• [About this task]: From the line containing "Task: Select the Kingdom" through the last line of the data, return those lines exactly as written and nothing more.

• [Supplied information]:
****************************************
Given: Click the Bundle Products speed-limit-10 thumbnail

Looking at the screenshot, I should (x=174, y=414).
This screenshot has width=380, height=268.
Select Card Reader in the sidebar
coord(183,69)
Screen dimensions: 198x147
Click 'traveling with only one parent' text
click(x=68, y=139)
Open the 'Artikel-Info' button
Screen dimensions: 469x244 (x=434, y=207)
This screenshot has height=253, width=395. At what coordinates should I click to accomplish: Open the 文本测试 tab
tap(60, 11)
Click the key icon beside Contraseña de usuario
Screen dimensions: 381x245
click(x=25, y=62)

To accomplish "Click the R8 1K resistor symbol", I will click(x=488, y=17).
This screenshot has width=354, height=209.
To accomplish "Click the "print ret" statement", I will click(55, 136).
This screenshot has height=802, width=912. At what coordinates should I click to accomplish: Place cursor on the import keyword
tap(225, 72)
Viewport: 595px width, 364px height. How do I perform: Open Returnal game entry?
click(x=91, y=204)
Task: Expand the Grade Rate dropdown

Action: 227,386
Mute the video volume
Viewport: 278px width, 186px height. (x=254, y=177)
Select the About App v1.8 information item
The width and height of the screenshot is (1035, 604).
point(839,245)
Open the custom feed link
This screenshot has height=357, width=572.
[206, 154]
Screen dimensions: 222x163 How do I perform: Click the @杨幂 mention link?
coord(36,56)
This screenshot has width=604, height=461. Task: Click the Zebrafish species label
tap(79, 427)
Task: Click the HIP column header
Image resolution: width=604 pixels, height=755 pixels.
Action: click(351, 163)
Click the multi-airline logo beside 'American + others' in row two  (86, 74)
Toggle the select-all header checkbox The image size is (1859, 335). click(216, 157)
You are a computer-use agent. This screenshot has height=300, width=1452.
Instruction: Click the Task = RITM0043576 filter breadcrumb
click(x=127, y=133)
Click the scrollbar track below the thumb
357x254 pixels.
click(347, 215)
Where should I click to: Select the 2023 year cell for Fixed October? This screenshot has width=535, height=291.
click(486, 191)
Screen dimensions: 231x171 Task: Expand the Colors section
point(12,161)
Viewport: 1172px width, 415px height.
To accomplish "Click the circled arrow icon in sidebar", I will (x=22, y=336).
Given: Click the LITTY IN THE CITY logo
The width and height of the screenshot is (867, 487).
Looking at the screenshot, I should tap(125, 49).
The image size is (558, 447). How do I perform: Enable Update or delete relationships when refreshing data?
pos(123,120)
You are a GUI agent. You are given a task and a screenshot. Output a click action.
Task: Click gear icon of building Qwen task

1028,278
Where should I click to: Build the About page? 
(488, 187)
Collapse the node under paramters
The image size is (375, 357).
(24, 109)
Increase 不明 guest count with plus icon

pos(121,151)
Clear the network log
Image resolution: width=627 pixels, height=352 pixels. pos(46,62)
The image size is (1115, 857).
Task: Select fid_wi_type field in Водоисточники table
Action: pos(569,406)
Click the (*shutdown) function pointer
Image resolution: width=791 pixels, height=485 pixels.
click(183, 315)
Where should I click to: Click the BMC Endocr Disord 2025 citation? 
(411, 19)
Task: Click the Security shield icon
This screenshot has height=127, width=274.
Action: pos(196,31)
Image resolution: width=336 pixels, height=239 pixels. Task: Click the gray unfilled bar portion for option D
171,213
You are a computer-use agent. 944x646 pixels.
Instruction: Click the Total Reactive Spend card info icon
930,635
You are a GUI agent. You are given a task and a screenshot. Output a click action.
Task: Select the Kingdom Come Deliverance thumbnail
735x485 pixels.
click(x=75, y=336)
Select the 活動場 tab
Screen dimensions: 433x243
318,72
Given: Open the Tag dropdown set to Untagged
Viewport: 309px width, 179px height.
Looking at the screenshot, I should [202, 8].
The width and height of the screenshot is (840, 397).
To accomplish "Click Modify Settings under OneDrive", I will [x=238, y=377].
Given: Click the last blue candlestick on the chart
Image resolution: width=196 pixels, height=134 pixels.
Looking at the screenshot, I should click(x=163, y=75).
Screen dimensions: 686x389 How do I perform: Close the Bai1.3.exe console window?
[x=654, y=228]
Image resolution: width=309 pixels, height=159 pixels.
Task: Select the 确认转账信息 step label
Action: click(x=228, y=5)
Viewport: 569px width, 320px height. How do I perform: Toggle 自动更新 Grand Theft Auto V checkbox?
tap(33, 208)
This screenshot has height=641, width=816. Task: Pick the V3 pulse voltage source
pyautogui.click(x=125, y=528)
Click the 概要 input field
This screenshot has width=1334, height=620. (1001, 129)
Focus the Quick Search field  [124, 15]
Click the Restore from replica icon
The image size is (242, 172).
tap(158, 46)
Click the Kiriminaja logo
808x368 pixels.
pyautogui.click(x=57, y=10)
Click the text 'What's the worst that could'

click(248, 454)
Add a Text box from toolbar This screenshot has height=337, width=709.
****************************************
• [Response box]:
Task: Select the Kingdom Come Deliverance thumbnail
735x485 pixels.
click(x=75, y=336)
Select the 活動場 tab
Screen dimensions: 433x243
318,72
Given: Open the Tag dropdown set to Untagged
Viewport: 309px width, 179px height.
Looking at the screenshot, I should [202, 8].
The width and height of the screenshot is (840, 397).
To accomplish "Click Modify Settings under OneDrive", I will [x=238, y=377].
Given: Click the last blue candlestick on the chart
Image resolution: width=196 pixels, height=134 pixels.
Looking at the screenshot, I should click(x=163, y=75).
Screen dimensions: 686x389 How do I perform: Close the Bai1.3.exe console window?
[x=654, y=228]
Image resolution: width=309 pixels, height=159 pixels.
Task: Select the 确认转账信息 step label
Action: click(x=228, y=5)
Viewport: 569px width, 320px height. How do I perform: Toggle 自动更新 Grand Theft Auto V checkbox?
tap(33, 208)
This screenshot has height=641, width=816. Task: Pick the V3 pulse voltage source
pyautogui.click(x=125, y=528)
Click the 概要 input field
This screenshot has width=1334, height=620. (1001, 129)
Focus the Quick Search field  [124, 15]
Click the Restore from replica icon
The image size is (242, 172).
tap(158, 46)
Click the Kiriminaja logo
808x368 pixels.
pyautogui.click(x=57, y=10)
Click the text 'What's the worst that could'

click(248, 454)
Add a Text box from toolbar This screenshot has height=337, width=709.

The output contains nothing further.